The World Bank has sharply downgraded its 2025 global growth forecast to 2.3%, from a previous estimate of 2.7%, citing rising trade tensions, persistent policy uncertainty, and an increase in violent conflicts, particularly in Sub-Saharan Africa. The new forecast, released this week, paints a grim picture for many low-income countries (LICs), with deteriorating living standards, climate shocks, and slow per capita income recovery remaining critical concerns.
For Uganda and its neighbours in East Africa, the report highlighted a complex mix of challenges and cautious optimism. While Uganda faces worsening drought conditions and high food price inflation, its oil-related capital investments and anticipated 2027 oil production are expected to drive growth, offering a rare economic tailwind in a region marred by instability.
“Drought conditions in East Africa have worsened significantly since the beginning of 2025, with Uganda and Rwanda particularly affected,” the report notes, adding that floods in 2024 had already disrupted harvests and spiked food prices.
Despite a downward trend in median inflation in LICs since 2023, a resurgence in food inflation in mid-2024 has caused renewed price pressures, especially in East African markets. As a result, food price inflation remains alarmingly high in many fragile economies, worsening the plight of already vulnerable populations.
The World Bank says economic growth in fragile and conflict-affected situations (FCS) will weaken slightly to 5.5% in 2025, from 5.7% in 2024, but could accelerate to 7.0% annually in 2026–27, driven in part by Uganda’s emerging oil sector.
However, this silver lining is not shared by many non-resource-rich economies. Growth in these countries is projected to remain flat at 5.7% in 2025 and average just 6.1% in the subsequent two years.
The report raises alarm over escalating violence in East Africa and the Sahel, with millions displaced in recent months. In the Democratic Republic of Congo, violent conflict in the eastern regions has severely affected mining activities and internally displaced several million people, dragging economic growth down to 4.9% in 2024.
Ethiopia’s growth also moderated to 6.1%, largely due to foreign exchange reforms and tight monetary policies aimed at controlling inflation and stabilising the economy.
These pressures mean that per capita incomes across Sub-Saharan Africa are projected to grow at only 1.6% per year from 2025 to 2027, which is insufficient to restore pre-pandemic economic trajectories. Notably, over one-third of LICs are expected to have lower per capita incomes than pre-pandemic projections by 2027, despite gradual improvements.
At a broader level, the report flags a grim global environment. “This would mark the slowest rate of global growth since 2008, excluding full-blown recessions,” it warns. Trade restrictions, mounting geopolitical risks, and unpredictable policy environments are placing unprecedented pressure on emerging markets and developing economies (EMDEs), undermining progress in poverty reduction and job creation.
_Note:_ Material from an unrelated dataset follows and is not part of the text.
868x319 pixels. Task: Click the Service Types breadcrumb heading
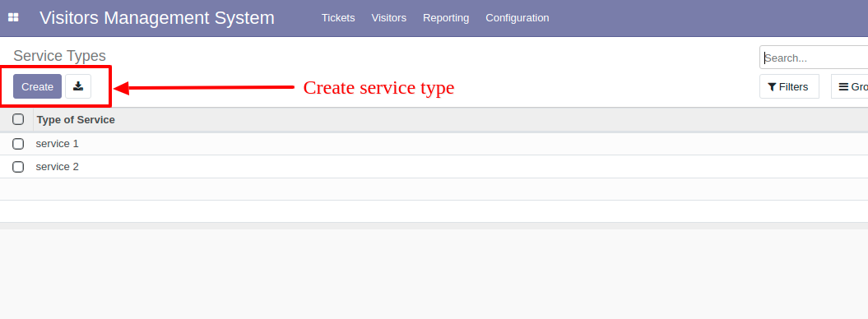pyautogui.click(x=59, y=56)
“The ability of EMDEs to close income gaps with advanced economies remains insufficient,” the report says.
If trade barriers continue to escalate or major economies fail to resolve policy uncertainty, financial stress could worsen globally. However, the report also allows for upside potential, especially if lasting trade agreements are reached and multilateral cooperation strengthens.
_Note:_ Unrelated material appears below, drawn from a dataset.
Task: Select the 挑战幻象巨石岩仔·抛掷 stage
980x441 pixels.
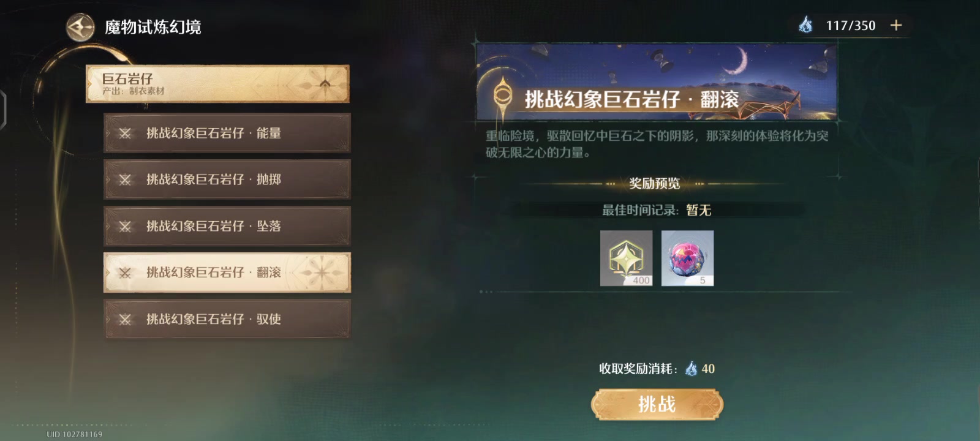Action: tap(227, 179)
The World Bank urges national policymakers, especially in vulnerable EMDEs, to shore up their fiscal positions by raising domestic revenues and prioritising spending. Structural reforms are also essential to stimulate private investment, improve labour markets, and strengthen institutions.
Critically, the report underscores the need for global cooperation to ease the burden on debt-distressed and conflict-affected countries while also addressing long-standing climate vulnerabilities.
As Uganda prepares to ramp up oil production and capitalise on natural resource-driven growth, its policymakers are being urged to balance optimism with caution, ensuring that resource windfalls translate into inclusive growth, resilience to climate shocks, and meaningful improvements in citizens’ livelihoods.